I ordered my provisions and filled the plastic drinking pail I was given with a glorious and fizzy, orange liquid from the carbonated drinking hole. As I sat down and began to eat, I started to observe the various beasts and aliens around me engaging in their own sustenance rituals. It quickly became clear that these creatures were in their element here, and that I would have to watch my step carefully, because I was most certainly on their turf. A twinge of fear and anxiety began to raise the hair on the back of my neck, something I am all too familiar with in these menacing situations.
But then something changed inside me. I noticed that the creatures—for their part—were as pleasant, or more so, than the people I had encountered the previous belligerent evening at the fancy Chinese restaurant we started the party at. As I looked around, I saw old married couples, techy-gamer-dudes, very large people enjoying a great laugh among friends while they ate and drank, and a young couple who looked as though they were in the same, chemically crashing state that I was. I began to realize that what I was witnessing was a great many different energy forms crossing paths at this exact spot as they all careened through the universe. There was nothing negative about it either—no cosmic collisions, no protestors, no violence, just life-forms and their energy fields over-lapping during their equally vulnerable feeding times.
At that brief moment, I felt as though everything would be just fine. I felt that with all these different ways of going about one’s existence, of viewing the world, of self-expression, public perception, shyness, bombastic-ness, etc. that we must all be okay and that all this is such a good thing. It’s not that I don’t get out of my spaceship much or see visit new galaxies—I do—but maybe just not always out my preferred docking stations and quadrants.
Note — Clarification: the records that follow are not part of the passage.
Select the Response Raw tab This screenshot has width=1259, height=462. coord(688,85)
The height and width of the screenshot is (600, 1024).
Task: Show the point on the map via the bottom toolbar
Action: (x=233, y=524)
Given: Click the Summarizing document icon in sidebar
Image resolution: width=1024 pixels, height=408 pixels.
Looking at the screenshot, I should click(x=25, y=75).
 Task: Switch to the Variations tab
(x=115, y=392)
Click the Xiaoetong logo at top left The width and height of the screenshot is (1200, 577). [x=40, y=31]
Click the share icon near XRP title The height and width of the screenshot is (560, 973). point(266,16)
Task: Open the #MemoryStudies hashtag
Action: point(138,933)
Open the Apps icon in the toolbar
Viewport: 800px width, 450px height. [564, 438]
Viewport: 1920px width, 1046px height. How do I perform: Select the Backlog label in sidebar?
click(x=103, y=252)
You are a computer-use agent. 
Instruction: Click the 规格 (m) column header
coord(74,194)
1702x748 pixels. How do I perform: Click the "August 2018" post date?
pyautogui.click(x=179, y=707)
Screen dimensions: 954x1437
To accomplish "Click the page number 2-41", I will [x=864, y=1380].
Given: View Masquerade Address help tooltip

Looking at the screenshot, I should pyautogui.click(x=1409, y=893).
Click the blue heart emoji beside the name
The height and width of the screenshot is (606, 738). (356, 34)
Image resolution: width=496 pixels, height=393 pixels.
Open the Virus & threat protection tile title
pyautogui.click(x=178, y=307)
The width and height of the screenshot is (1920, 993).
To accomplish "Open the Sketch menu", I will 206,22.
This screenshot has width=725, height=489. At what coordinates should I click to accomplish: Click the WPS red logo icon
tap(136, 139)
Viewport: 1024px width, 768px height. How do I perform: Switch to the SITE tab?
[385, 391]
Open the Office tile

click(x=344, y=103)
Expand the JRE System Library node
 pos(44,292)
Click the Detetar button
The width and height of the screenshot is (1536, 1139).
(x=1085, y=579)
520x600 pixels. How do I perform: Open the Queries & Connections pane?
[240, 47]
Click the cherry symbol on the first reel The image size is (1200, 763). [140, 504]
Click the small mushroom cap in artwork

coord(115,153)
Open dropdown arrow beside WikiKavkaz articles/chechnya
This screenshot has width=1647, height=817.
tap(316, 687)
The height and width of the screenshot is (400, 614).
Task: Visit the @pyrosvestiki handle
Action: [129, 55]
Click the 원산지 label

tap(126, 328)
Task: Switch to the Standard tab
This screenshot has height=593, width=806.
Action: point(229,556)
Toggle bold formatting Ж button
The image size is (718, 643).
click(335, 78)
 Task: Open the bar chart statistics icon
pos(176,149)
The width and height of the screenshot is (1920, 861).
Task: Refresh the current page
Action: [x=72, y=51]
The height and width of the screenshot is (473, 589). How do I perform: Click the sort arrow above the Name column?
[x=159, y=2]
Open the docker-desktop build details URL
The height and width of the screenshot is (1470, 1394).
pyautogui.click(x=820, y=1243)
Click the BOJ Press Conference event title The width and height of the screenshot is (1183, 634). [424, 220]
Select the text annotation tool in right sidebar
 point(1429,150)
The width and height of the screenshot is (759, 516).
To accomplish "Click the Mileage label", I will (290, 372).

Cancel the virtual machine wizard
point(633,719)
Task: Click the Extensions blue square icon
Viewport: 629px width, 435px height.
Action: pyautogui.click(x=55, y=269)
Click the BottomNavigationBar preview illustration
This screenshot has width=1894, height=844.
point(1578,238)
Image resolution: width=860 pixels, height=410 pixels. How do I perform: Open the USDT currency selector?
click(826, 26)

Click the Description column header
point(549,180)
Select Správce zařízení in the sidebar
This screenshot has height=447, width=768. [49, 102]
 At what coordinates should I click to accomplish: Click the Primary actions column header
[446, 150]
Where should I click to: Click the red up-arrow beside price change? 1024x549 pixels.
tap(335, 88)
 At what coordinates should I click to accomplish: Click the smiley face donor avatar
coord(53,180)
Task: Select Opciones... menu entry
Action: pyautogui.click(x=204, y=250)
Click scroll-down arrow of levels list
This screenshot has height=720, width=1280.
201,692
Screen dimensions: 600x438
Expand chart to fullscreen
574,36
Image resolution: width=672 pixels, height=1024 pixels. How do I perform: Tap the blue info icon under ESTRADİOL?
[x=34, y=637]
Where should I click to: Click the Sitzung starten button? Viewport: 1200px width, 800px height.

It occurred to me that you don’t need to go to a museum or to the top of a mountain or to a weird rock concert to find inspiration and universal beauty. You can find it right in front of you in a place you woke up with no intentions of going. It can be a life changing, remarkable experience.
As I left the dining establishment saying (in my mind) goodbye, smiling at all my new cosmic friends and cherishing these few moments that our orbits eclipsed one another, I saw perhaps the greatest bumper sticker I have ever seen. It read, “Don’t blame me, I voted for Willie Nelson”
Then I got back in my spaceship (2003 Corolla) and continued on through the solar system….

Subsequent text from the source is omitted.